Archives for: June 2007
A recent article in the NY Times on online amateur map making got my hacker juices going. If you follow these blogs, you might have noticed that I have a love for the art of graphically displaying data.
So what better way to get things going than to plunk the current IFHI membership into an online mapping device. It's still pretty rough and tumble, but eventually you will be able to find an IFHI resource by zooming in and out of some very cool maps.
Here is a taste:
IFHI Practitioners and Educators in the Eastern US and Canada
IFHI Practitioners and Educators in the UK
When I get all the membership into the software I'll put up the live link.
If you are affiliated with IFHI, place contact the head office and make sure that your information is current.
Dr Ken Carlin sent me this neat link that details the migrations of humans based on Y chromosome and mitochondrial DNA evidence.
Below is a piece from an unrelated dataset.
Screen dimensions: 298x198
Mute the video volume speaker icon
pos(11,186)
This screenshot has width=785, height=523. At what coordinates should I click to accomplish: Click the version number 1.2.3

We've collected some of the best pictures from IfHI 2007. Enjoy.
Should Paris Hilton serve her full sentence? Hey, why not? I've spent 45 days chained to a computer writing The Genotype Diet. I agree with Al Sharpton that the whole thing is one big insult to all those normally faceless people who just have to serve their sentences as dictated by law. Sharpton by the way, is no media pretty face. I recently did his radio show and he struck me as being quite intelligent and measured.
Wikipedia does a good job of bringing to light the differences between skepticism and pseudoskepticism, principally that pseudo skeptics have no interest other than denying what it is that they purport to be skeptical of. Much of what they brand a 'pseudoscience' is often the very beginnings of a new protoscience.
Grouppe Kurosawa has an interesting natural medicine blog that has a refreshing technical bent to it. The most recent entry is on the pathetic state of the US health care system. Think the we have the best health care system? Think again. We spend over 2 trillion dollars and rank 37th overall in quality of health care.
Now you would think that this sort of crime would generate widespread outrage. However, the Medical Industrial Complex, headed by the Current Dominant Medical System, has the public so bamboozled that this obscene lack of efficiency (which in any corporate environment would have long ago yielded to shareholder revolt and widespread executive firings) is not only tolerated, but a perverse pride is taken in the sheer magnitude of the inefficiency. We applaud as 'breakthroughs' drugs that prolong the lifespan of liver cancer patients by one month and we do nothing to address the underlying reasons people get these cancers in the first place. We wring our hands when a drug for adult onset diabetes is shown to be a menace and yet we do nothing to fix the root cause of the 'diabesity epidemic', preferring instead to find the solution through the marvelous benediction of an eleventh hour miracle drug.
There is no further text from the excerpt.